Since becoming hip to this theory, I’ve been jotting down how I want to feel in various areas of my Life, as well as in general. The very first list I drafted up was pretty lengthy, but also fairly thorough.

I decided to try making another list, this time with the intention of keeping it very small. Come up with just four, was the plan.

What I noticed with the very first two entries, was that the feelings I wrote down were dependent on other people.

Uh Oh.

It was interesting food for thought, and a perfect appetizer.

I think that with more context, with the benefit of aiming these feelings/goals at a specific avenue of experience, this might be less problematic, but generally, allowing internal states to be dependent on external factors is not a particularly good idea, and may well run completely against the premise of this brilliant theory of desire.

Yet, I find it somewhat obvious too, that those feelings I am allegedly pursuing would involve others.
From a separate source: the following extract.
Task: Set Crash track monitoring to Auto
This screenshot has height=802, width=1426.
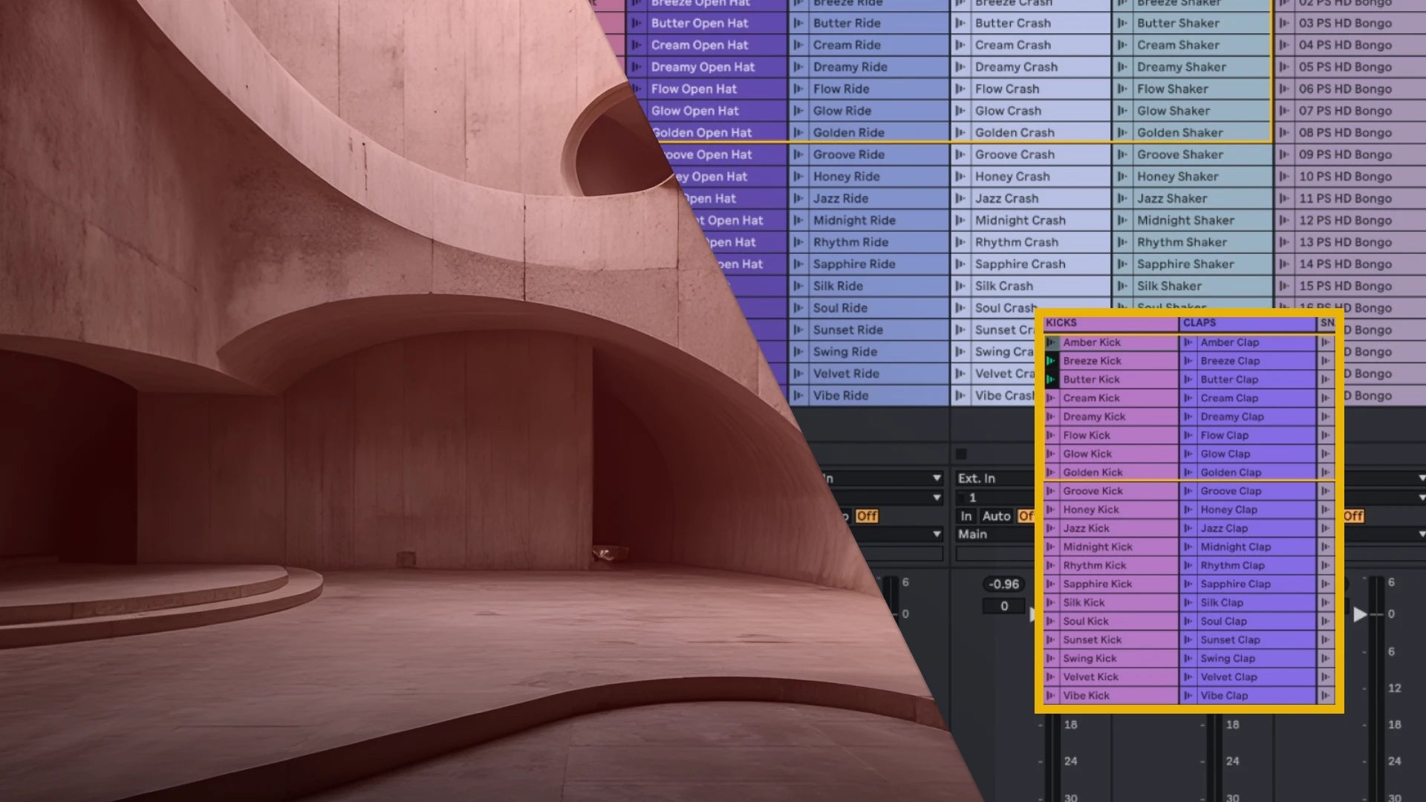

The Truth is, for the most part, when I am alone I feel very at ease and peaceful. In moments of solitude I am typically quite content and find nothing lacking. There is no real desire.

I’ve known this about myself for as long as I can recall, that I am absolutely an Introversion specimen to behold, but I am paradoxically fascinated by, drawn toward, and enamored with other people.

I suppose what this process has demonstrated to me is that the issue is one of Balance.

If I were perpetually isolated from people I would probably have half of my deepest desires completely fulfilled!

However, the other half would be completely missing!

I’ve only just begun to explore LaPorte’s ideas and methods, so I’m sure some of what I am fumbling through right here before your eyes will be sorted out and straightened up, but I am already being granted the luxury of deeper understanding of myself, and that feels pretty good!